Sunday, December 20, 2015

Visual Sanctuary


This is my morning sanctuary. After collecting a cup of coffee, I go to this corner in our kitchen and select three books.

If you want to be a writer, be a reader. 

Current on the list: Mercy by Leonard Cohen, Just Kids by Patti Smith and The Art Rules by Paul Klein. 

In Klein's book he references Jason Middlebrook's three C's; Content, Composition and Context. When Klein asks the question how do we contribute to making a larger difference? What's the context?

I sat and listened to the quiet of the morning. My mind wandered and the phrase 
 Visual Sanctuary floated by. I began to write in my journal; 

I make art from a place of beauty and joy. 
I want people to feel those emotions when they look at my work.
I want people to be able to lose themselves in the work; a sense of meditation.

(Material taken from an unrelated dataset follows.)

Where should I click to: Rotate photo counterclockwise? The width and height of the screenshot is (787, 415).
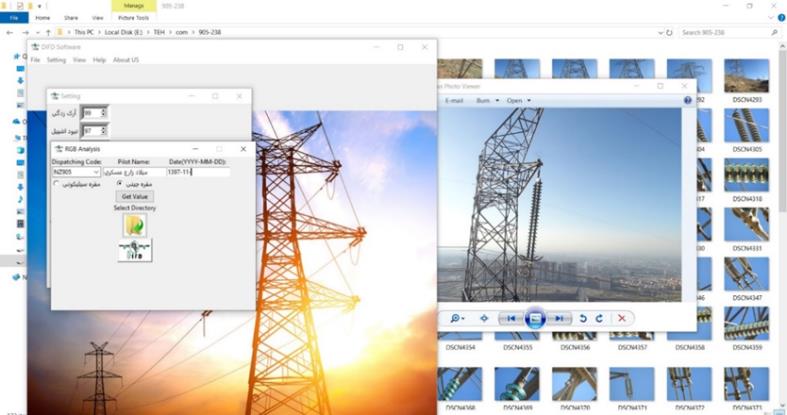coord(584,318)
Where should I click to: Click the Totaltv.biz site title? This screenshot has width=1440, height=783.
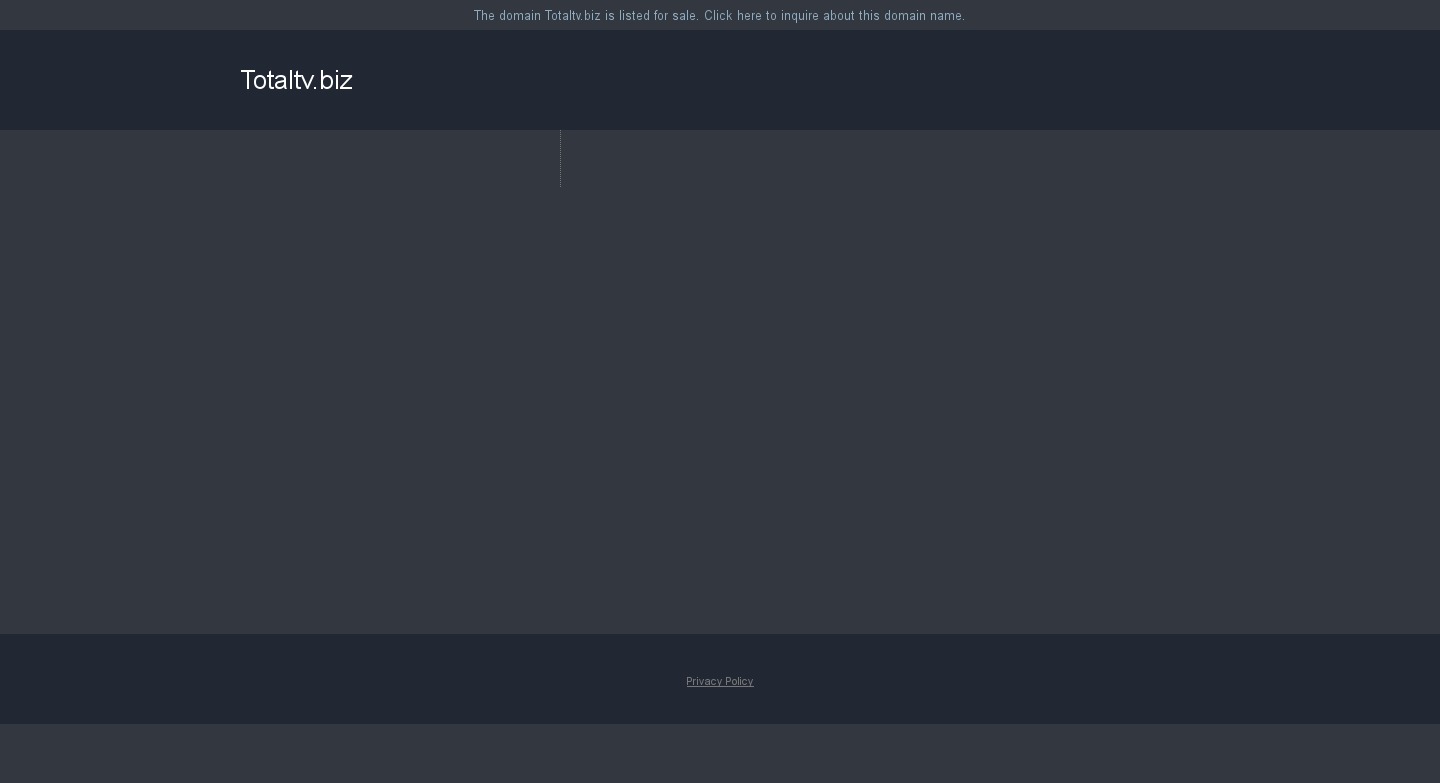[296, 80]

That doesn't mean there's not energy in the work, it's more of a flow than a push. 

I see my paintings as visual sanctuaries. 
A place of rest.
An oasis from all the frenetic action around us. 

That's what I hope to convey. That's why I make my way to my studio as often as I can. It's an oasis for me, a place where I quench my artistic thirst. 

Mercy Me
Acrylic

Sunday, December 13, 2015

Our creativity is not benign

Mercy Me
12 x 9 inches
Acrylic on stone paper

I left formal religion years ago. I don't believe God only resides in the four walls in a building and I don't believe God judges us by where or how we worship. 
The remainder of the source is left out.